Las madres y las autoridades rastrean una nueva fosa en Tláhuac, zona de frontera entre Ciudad de México y el Estado de México donde se ha registrado alta criminalidad

Unos montones de tierra se calientan al sol, un sol durísimo, a la orilla de la laguna de La Habana, a unos 40 kilómetros al sur de Ciudad de México. Es un paso necesario para quitarle la humedad y que no haya bloques, sino bolitas que se puedan deshacer con los dedos sobre una malla metálica. Esos dedos se mueven como si chasquearan entre sí y se paran cuando notan algo pequeño y duro. Algo como un diente, una falange, un huesecillo. Algunos de esos dedos que escudriñan la tierra, junto a funcionarios y forenses, son los de madres que buscan los restos de sus hijas, los de una hija que busca a su padre, los de una hermana que quiere saber dónde está su hermano.

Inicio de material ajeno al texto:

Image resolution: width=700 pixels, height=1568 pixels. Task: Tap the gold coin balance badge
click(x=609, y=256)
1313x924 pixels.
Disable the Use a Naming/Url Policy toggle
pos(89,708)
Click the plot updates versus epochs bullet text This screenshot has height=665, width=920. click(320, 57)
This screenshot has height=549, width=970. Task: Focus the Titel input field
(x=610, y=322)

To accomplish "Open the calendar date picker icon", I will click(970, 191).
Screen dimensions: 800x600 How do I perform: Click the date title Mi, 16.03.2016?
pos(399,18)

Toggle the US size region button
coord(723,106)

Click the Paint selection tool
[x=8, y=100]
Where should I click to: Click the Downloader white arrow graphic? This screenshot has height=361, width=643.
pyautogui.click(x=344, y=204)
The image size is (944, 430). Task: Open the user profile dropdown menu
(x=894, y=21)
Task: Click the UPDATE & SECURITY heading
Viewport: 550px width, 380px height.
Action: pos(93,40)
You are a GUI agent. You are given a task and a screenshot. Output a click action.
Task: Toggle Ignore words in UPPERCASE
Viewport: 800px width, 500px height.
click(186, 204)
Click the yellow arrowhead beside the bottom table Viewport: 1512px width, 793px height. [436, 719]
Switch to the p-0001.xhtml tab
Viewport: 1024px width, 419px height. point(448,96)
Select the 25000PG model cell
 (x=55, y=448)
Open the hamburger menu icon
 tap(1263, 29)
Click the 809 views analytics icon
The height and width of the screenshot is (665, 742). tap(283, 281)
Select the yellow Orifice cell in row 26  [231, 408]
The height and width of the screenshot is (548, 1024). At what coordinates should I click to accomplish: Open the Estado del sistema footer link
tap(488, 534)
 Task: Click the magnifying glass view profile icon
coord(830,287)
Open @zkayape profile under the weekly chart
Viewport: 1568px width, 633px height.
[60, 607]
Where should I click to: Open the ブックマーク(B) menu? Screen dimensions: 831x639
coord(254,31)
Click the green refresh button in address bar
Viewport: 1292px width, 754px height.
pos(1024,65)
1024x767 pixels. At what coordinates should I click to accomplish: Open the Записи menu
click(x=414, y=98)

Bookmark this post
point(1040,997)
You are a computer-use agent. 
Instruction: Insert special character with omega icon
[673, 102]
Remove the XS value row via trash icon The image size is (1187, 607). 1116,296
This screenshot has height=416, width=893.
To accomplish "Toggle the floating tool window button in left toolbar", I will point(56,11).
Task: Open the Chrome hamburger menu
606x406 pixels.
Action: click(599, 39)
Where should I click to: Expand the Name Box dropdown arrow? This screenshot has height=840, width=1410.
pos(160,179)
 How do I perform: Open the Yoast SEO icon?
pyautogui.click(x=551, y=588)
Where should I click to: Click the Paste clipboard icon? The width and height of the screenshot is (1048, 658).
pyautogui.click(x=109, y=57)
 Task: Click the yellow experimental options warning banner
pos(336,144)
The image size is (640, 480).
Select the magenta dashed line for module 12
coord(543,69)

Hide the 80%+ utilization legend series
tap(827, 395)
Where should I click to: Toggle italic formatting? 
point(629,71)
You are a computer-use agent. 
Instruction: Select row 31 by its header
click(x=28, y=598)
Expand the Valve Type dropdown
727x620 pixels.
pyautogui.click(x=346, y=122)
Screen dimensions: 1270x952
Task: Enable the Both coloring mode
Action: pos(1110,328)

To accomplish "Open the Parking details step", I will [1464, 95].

En esta fosa de Tláhuac, en tres semanas se han hallado más de 1.400 restos óseos humanos que el ADN determinará si corresponden a alguno o a varios de los más de 130.000 desaparecidos que hay en México. Es solo una de las miles de excavaciones que se han llevado a cabo en dos décadas, la parte más tangible de la descomunal herida abierta en todo el país que los colectivos de búsqueda, nada más que madres y familiares con sus propios medios, tratan de hacer visible en una lucha contra la impunidad y la desidia del Estado. “Nosotras, sin quererlo, nos volvemos abogadas, policías, antropólogas, psicólogas… aprendes a caminar la tierra, a buscar en lugares que no imaginas”, dice Jacqueline Palmeros, de 43 años, fundadora del colectivo Una luz en el camino, uno de los más de 400 que hay en México.